A more targeted way - in which you have some control - is to to entice visitors to give you their name and email address.

Now you can communicate with them one on one, garner their trust and appreciation for the value you offer… and persuade them to buy!

This is what we call email marketing - and there’s an art and science to doing it right. But for now, I hope you’ve got the key idea - don’t ignore the 97 percent. Aside from the people who’ve already bought from you, they are your hottest target market.

Next time we’ll talk about how to construct your optin offer and what exactly you should send to list of subscribers.
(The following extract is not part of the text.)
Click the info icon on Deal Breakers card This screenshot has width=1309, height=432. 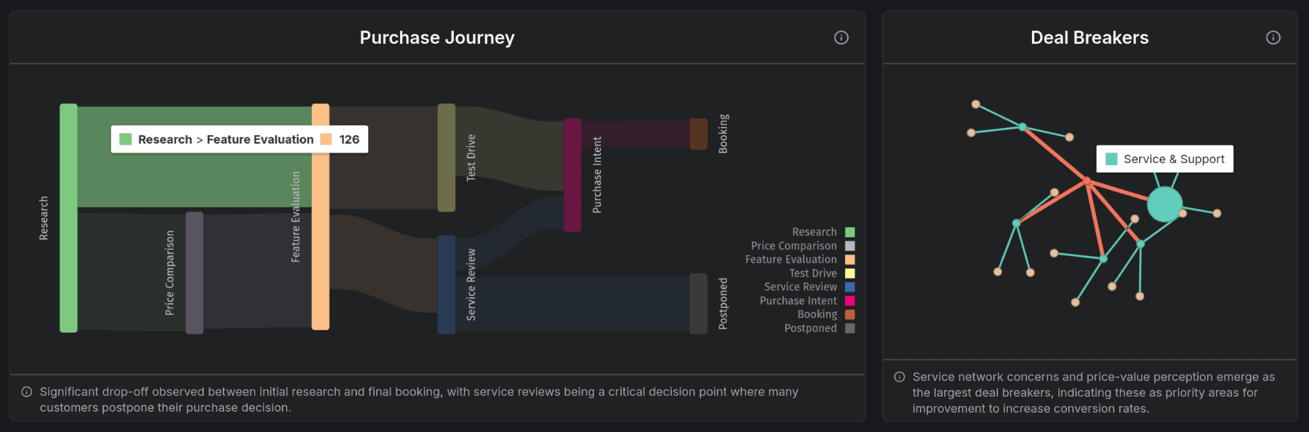[x=1273, y=38]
What Gets Measured, Gets Improved

Friday, September 12th, 2008

Here’s a quick tip for improving just about any aspect of your marketing or business: start measuring it.

Now, measuring performance is NOT enough of course. It’s critical to take action to improve that performance. But measuring it is a great first step. Once you know the numbers - whether they relate to traffic, conversion rates or anything else – you’ll naturally start thinking about how to improve those numbers… and ideally you’ll start making those improvements.

Even if there are numbers you just don’t have the time or resources to improve right now, it’s still worthwhile having them on your radar. In fact it’s critical if you’re to avoid unpleasant surprises. By keeping track of key metrics you’ll tend to notice patterns or anomalies that require immediate attention. More importantly, you’ll be able to give them immediate attention.

If you haven’t implemented a website statistics program, I recommend signing up for a Google Analytics account. It’s free and provides a range of invaluable data. If you do track your web statistics, make it a habit to check them at appropriate intervals.

Don’t do this obsessively of course - i.e to the point where you spend more time checking your numbers than doing anything about them!

Instead, check them as frequently as is necessary to be able to notice trends, problems or opportunities, and make any necessary changes.